In the blindness of his passion all his fine keenness was cast to the wind, his all-observing watchfulness was smothered in the cloud of anger that oppressed his brain. He never saw the sign that madame made to her son, never so much as noticed Marius's stealthy progress towards the door.
"Oh," he continued, a satirical note running now through his tempestuous voice, "it is a fine thing to cozen each other with honeyed words, with smirks and with grimaces. But we have done with that, madame." He towered grimly above her, shaking a threatening finger in her very face. "We have done with that. We shall resort to deeds, instead."
"Aye, monsieur," she answered very coldly, sneering upon his red-hot fury, "there shall be deeds enough to satisfy even your outrageous thirst for them."

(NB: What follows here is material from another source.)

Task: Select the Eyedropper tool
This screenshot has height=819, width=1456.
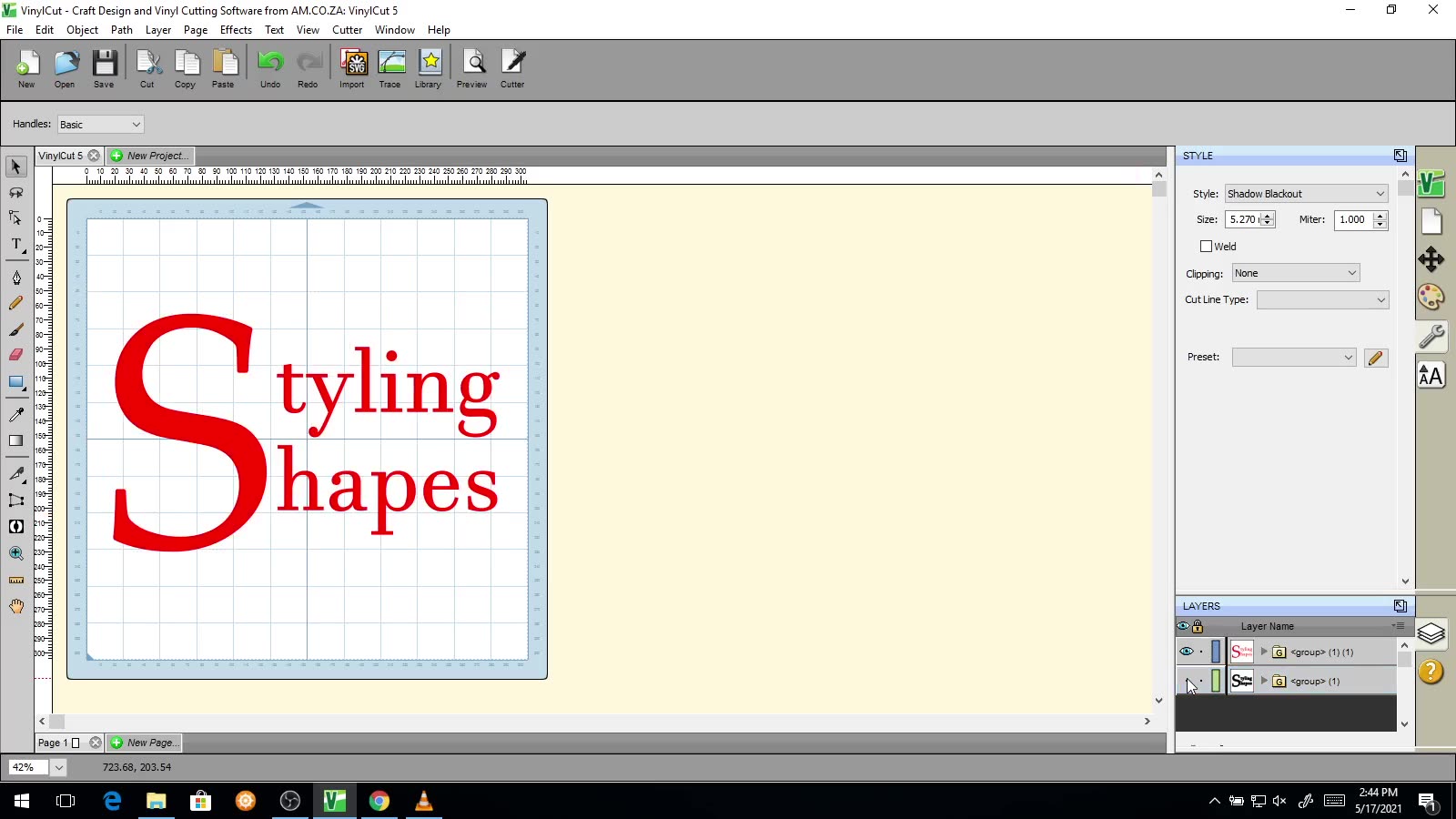Action: 16,415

That cold, sneering voice, with its note of threat, was like a hand of ice upon his overheated brain. It cooled him on the instant. He stiffened, and looked about him. He saw that Marius had disappeared, and that mademoiselle had risen and was regarding him with singularly imploring eyes.
He bit his lip in mortified chagrin. He cursed himself inwardly for a fool and a dolt—the more pitiable because he accounted himself cunning above others. Had he but kept his temper, had he done no more than maintain the happy pretence that he was a slave to the orders he had received—a mere machine—he might have gained his ends by sheer audacity. At least, his way of retreat would have remained open, and he might have gone, to return another day with force at his heels.
As it was, that pretty whelp, her son, had been sent, no doubt, for men. He stepped up to Valerie.
"Are you ready, mademoiselle?" said he; for little hope though he might still have of winning through, yet he must do the best to repair the damage that was of his making.
She saw that the storm of passion had passed, and she was infected by the sudden, desperate daring that prompted that question of his.
"I am ready, monsieur," said she, and her boyish voice had an intrepid ring. "I will come with you as I am."
"Then, in God's name, let us be going."
They moved together towards the door, with never another glance for the Dowager where she stood, patting the head of the hound that had risen and come to stand beside her. In silence she watched them, a sinister smile upon her beautiful, ivory face.
Then came a sound of feet and voices in the anteroom. The door was flung violently open, and a half-dozen men with naked swords came blundering into the room, Marius bringing up the rear.
With a cry of fear Valerie shrank back against the panelled wall, her little hands to her cheeks, her eyes dilating with alarm.
Garnache's sword rasped out, an oath rattled from his clenched teeth, and he fell on guard. The men paused, and took his measure. Marius urged them on, as if they had been a pack of dogs.
"At him!" he snapped, his finger pointing, his handsome eyes flashing angrily. "Cut him down!"
They moved; but mademoiselle moved at the same moment. She sprang before them, between their swords and their prey.
"You shall not do it; you shall not do it!" she cried, and her face looked drawn, her eyes distraught. "It is murder—murder, you curs!" And the memory of how that dainty little lady stood undaunted before so much bared steel, to shield him from those assassins, was one that abode ever after with Garnache.